“You don’t have to do everything. You just have to do the next right thing.”
— Unknown

I’ve been thinking a lot about something lately.

Not a specific caregiving task.

Not a crisis moment.

But the quiet pattern underneath so many of them.

The way caregivers (myself included, years ago) try to think their way out of situations that thinking alone can’t solve.

We replay conversations with doctors.

Recalculate schedules.

Run through scenarios late at night, hoping that if we just think hard enough, clarity will finally show up.

And when it doesn’t, we assume the problem is us.

I need a better system.
I need to focus harder.
I’m not organized enough.

But here’s what I’ve come to understand:

The problem was never that we weren’t capable.

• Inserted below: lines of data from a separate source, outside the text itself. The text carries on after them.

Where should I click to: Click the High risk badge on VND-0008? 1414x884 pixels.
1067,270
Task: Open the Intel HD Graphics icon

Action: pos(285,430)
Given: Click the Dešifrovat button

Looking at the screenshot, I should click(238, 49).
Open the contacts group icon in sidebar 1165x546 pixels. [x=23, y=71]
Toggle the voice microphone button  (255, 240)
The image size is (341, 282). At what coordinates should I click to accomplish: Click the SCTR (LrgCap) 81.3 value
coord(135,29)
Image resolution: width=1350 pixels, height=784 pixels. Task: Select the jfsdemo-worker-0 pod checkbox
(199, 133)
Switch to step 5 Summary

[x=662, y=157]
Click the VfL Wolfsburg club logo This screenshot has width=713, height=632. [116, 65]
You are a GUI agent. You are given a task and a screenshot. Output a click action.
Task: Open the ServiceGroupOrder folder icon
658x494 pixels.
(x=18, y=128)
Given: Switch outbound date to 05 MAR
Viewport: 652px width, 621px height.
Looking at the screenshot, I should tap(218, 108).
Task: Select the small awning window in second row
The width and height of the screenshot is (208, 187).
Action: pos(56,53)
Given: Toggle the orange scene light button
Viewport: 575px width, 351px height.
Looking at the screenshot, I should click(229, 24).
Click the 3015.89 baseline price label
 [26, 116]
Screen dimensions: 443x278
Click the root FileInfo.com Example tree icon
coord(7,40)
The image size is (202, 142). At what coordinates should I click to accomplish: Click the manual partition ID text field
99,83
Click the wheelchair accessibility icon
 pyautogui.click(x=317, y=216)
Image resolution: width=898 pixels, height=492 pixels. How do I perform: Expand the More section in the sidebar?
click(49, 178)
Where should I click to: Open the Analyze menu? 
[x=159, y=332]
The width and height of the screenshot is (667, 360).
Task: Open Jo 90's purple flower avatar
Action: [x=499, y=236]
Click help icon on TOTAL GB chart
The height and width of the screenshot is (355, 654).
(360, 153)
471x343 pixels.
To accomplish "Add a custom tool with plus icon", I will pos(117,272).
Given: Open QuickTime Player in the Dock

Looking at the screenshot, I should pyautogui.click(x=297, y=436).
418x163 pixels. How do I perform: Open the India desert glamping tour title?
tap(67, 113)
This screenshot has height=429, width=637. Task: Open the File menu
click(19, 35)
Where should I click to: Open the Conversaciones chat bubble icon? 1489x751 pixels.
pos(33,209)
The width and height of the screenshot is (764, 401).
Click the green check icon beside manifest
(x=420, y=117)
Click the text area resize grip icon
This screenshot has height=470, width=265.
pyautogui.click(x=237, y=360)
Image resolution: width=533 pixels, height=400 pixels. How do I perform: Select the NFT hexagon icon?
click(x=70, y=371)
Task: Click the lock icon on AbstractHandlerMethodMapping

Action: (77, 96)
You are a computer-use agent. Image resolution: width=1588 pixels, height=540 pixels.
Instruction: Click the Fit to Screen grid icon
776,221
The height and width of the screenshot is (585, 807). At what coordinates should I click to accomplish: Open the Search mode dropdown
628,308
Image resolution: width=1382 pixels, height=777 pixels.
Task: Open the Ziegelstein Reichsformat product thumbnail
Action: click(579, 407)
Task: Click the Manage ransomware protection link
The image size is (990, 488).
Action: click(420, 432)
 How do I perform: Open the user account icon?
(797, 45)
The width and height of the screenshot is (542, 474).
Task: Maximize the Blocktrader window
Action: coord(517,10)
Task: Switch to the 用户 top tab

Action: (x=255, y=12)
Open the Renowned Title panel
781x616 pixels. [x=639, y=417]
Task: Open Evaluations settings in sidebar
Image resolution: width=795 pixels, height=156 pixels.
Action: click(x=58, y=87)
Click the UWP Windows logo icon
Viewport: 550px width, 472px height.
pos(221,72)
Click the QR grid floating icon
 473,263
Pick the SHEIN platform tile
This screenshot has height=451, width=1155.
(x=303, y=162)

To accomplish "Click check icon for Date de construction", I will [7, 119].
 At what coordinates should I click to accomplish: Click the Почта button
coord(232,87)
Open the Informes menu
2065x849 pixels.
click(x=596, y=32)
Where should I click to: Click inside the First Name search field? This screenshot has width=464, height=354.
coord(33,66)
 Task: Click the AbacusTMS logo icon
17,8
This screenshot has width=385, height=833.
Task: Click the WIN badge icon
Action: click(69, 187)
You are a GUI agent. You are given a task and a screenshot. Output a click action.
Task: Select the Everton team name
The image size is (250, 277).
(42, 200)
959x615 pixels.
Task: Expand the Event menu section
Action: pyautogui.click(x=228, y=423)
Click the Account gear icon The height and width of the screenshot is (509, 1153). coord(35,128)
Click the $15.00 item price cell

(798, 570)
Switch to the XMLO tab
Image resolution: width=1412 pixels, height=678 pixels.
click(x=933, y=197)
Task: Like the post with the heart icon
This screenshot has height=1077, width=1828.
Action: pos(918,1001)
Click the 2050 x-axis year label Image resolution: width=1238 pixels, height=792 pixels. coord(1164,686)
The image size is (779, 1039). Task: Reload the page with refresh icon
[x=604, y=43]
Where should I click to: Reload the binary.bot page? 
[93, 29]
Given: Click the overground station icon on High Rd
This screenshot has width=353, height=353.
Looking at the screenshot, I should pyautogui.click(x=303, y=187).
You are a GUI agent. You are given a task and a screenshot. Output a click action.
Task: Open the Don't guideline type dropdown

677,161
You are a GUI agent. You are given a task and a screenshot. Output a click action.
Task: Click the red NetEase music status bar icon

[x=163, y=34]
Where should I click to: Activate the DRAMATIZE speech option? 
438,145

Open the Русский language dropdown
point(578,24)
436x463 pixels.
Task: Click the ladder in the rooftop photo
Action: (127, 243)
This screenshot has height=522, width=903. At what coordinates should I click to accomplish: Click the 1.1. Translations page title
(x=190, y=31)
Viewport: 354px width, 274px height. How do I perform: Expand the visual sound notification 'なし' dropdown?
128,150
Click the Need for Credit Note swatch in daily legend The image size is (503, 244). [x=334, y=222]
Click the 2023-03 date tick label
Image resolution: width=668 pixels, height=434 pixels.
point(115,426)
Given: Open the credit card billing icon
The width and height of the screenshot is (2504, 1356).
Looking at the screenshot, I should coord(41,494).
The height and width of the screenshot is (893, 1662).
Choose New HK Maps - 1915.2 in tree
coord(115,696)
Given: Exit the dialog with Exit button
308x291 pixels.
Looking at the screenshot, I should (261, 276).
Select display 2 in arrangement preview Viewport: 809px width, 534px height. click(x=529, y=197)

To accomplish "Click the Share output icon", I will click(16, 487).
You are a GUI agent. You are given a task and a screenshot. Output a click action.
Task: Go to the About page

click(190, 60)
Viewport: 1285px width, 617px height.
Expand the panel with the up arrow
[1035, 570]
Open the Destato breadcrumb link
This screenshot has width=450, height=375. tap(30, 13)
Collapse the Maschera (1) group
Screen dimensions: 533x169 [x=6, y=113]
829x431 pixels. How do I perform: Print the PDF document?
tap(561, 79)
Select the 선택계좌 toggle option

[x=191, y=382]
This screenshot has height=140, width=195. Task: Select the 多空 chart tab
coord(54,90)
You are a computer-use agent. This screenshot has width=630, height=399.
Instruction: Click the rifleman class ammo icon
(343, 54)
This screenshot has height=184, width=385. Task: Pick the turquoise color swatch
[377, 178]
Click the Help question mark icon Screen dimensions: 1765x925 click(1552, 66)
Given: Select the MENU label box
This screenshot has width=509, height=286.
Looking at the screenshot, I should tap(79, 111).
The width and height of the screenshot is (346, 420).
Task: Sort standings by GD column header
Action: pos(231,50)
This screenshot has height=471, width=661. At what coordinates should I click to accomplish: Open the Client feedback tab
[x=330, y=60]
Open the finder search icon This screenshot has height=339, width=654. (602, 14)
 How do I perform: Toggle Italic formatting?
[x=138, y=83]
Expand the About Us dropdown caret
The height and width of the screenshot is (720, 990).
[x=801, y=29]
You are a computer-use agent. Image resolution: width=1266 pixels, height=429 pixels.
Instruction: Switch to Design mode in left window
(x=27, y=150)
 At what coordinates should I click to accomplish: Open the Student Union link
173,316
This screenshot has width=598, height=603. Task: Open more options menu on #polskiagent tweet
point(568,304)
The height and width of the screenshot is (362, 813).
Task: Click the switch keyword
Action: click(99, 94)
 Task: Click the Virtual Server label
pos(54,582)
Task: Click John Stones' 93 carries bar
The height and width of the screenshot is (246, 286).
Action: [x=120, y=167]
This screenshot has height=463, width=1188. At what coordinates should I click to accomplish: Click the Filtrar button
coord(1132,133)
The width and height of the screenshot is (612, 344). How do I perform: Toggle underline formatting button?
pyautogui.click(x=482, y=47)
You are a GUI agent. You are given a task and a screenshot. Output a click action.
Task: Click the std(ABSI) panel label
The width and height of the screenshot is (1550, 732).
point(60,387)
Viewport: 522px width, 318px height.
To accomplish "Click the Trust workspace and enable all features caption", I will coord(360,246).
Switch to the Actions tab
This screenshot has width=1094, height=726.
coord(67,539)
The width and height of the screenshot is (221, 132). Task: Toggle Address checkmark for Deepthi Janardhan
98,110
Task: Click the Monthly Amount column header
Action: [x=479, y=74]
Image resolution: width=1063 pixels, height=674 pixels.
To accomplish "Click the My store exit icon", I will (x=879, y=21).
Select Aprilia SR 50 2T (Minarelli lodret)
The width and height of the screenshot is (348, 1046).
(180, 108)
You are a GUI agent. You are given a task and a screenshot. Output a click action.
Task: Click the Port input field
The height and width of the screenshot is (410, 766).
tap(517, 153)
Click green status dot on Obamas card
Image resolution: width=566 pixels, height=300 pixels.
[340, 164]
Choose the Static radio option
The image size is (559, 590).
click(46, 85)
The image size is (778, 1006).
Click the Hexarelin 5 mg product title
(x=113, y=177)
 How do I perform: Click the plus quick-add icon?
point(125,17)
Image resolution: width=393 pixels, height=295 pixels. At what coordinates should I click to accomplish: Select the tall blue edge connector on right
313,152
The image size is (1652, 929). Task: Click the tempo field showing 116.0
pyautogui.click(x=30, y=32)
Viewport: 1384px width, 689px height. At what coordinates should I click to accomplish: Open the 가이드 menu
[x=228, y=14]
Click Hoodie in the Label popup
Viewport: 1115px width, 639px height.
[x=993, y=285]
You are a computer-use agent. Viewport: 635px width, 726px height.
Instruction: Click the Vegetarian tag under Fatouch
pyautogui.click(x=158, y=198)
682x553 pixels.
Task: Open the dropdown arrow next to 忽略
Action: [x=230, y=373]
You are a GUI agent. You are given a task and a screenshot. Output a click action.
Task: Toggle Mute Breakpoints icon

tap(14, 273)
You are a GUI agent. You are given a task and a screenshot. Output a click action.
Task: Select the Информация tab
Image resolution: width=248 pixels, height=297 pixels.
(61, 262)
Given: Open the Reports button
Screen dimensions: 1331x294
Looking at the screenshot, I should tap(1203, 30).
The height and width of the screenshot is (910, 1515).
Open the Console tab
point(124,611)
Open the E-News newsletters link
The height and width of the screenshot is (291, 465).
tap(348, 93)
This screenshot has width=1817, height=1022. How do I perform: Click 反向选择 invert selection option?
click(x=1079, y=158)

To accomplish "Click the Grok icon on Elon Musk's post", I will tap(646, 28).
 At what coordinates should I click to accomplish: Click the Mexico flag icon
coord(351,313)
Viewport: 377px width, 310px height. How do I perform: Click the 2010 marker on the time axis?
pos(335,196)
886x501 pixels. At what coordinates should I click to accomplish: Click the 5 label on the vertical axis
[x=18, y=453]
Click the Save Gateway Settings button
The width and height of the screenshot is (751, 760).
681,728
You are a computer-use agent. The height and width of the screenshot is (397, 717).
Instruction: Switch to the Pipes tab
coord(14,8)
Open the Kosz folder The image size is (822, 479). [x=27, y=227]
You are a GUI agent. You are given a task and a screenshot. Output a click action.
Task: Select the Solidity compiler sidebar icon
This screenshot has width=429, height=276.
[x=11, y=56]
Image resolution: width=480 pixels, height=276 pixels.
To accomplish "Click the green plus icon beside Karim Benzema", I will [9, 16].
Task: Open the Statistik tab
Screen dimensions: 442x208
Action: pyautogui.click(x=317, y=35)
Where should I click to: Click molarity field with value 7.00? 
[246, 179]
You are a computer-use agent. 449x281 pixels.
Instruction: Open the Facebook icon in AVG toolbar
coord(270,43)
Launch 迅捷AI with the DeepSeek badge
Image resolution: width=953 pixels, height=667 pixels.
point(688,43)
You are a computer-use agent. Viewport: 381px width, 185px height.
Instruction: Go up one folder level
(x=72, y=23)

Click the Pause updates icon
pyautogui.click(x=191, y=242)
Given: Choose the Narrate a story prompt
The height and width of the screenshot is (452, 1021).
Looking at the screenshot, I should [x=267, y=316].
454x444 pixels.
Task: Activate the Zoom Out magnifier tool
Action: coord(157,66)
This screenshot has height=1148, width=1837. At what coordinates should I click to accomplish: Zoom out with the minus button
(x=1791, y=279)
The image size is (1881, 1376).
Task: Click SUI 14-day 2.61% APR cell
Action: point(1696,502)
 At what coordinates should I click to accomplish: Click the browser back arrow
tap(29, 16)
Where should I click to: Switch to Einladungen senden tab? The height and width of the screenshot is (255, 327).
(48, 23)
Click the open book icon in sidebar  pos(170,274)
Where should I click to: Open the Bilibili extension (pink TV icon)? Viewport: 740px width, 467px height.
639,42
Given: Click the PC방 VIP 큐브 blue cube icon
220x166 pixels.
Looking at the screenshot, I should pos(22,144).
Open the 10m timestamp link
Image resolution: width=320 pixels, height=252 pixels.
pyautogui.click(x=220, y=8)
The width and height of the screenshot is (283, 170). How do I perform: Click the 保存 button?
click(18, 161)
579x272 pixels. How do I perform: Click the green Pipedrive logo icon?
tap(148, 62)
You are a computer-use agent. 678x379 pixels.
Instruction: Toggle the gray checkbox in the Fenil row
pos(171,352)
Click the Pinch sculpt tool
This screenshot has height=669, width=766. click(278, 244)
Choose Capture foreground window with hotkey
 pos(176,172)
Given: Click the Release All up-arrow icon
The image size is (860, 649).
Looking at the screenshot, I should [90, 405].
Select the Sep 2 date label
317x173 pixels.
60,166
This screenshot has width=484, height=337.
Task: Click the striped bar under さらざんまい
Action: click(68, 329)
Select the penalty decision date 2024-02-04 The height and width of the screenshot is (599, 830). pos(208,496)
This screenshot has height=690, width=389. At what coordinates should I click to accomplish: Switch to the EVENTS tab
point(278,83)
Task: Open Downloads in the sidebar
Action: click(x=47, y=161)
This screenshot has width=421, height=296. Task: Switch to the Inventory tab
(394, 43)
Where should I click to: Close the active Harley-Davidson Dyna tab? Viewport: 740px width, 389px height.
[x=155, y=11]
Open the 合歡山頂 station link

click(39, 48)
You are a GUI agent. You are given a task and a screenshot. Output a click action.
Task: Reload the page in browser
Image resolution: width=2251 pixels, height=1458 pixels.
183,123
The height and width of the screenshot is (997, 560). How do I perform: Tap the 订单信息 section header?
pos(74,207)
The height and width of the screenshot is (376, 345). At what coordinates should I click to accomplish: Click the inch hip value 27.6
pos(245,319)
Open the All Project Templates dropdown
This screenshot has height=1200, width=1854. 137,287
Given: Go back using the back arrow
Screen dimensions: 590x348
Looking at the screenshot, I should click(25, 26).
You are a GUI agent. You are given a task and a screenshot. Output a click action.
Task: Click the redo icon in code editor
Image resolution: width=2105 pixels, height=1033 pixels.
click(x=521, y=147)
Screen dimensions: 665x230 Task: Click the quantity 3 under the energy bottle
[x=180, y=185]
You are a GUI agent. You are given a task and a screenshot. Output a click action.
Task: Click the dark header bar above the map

It was that we were trying to optimize a system that was already beyond capacity.

The Invisible Mistake

When you’re already decision-fatigued and cognitively overloaded (which most caregivers are) the instinct is to fix it.

  • Find the right app.

  • Refine the routine.

  • Tighten the process.

But mental bandwidth doesn’t work like a closet you can reorganize.

It’s more like a well that’s been drawn from too often, for too long.

You can’t optimize your way out of depletion.
You can only protect what’s left.

This isn’t about productivity.
And it’s not even really about doing less.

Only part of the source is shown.